### [Brief]
Your task is to restate exactly the lines from the one holding "Where should I click to: Open" to the end of the entries below, inclusive.

### [Given data]
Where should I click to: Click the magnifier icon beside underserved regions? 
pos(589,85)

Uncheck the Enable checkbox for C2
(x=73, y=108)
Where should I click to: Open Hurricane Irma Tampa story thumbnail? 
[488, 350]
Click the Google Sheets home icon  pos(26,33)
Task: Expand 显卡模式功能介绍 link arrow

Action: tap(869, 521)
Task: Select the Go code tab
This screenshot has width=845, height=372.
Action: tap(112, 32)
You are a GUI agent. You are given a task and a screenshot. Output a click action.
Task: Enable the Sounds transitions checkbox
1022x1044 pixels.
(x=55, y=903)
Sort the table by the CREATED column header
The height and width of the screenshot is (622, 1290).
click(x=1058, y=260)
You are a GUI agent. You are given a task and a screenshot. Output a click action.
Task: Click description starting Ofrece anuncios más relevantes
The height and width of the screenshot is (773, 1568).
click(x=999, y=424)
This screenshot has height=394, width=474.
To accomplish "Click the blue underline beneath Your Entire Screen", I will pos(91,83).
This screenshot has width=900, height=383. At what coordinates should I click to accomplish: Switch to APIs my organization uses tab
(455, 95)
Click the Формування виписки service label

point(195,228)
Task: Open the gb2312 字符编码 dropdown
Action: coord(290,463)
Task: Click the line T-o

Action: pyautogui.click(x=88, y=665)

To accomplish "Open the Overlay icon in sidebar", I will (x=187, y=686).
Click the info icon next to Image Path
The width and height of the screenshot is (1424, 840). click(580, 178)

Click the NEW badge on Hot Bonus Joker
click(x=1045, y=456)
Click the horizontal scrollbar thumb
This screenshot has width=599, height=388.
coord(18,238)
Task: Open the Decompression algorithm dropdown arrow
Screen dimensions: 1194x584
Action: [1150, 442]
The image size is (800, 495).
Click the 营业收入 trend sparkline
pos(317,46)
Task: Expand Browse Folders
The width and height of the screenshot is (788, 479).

### [Written reply]
Where should I click to: Open Hurricane Irma Tampa story thumbnail? 
[488, 350]
Click the Google Sheets home icon  pos(26,33)
Task: Expand 显卡模式功能介绍 link arrow

Action: tap(869, 521)
Task: Select the Go code tab
This screenshot has width=845, height=372.
Action: tap(112, 32)
You are a GUI agent. You are given a task and a screenshot. Output a click action.
Task: Enable the Sounds transitions checkbox
1022x1044 pixels.
(x=55, y=903)
Sort the table by the CREATED column header
The height and width of the screenshot is (622, 1290).
click(x=1058, y=260)
You are a GUI agent. You are given a task and a screenshot. Output a click action.
Task: Click description starting Ofrece anuncios más relevantes
The height and width of the screenshot is (773, 1568).
click(x=999, y=424)
This screenshot has height=394, width=474.
To accomplish "Click the blue underline beneath Your Entire Screen", I will pos(91,83).
This screenshot has width=900, height=383. At what coordinates should I click to accomplish: Switch to APIs my organization uses tab
(455, 95)
Click the Формування виписки service label

point(195,228)
Task: Open the gb2312 字符编码 dropdown
Action: coord(290,463)
Task: Click the line T-o

Action: pyautogui.click(x=88, y=665)

To accomplish "Open the Overlay icon in sidebar", I will (x=187, y=686).
Click the info icon next to Image Path
The width and height of the screenshot is (1424, 840). click(580, 178)

Click the NEW badge on Hot Bonus Joker
click(x=1045, y=456)
Click the horizontal scrollbar thumb
This screenshot has width=599, height=388.
coord(18,238)
Task: Open the Decompression algorithm dropdown arrow
Screen dimensions: 1194x584
Action: [1150, 442]
The image size is (800, 495).
Click the 营业收入 trend sparkline
pos(317,46)
Task: Expand Browse Folders
The width and height of the screenshot is (788, 479).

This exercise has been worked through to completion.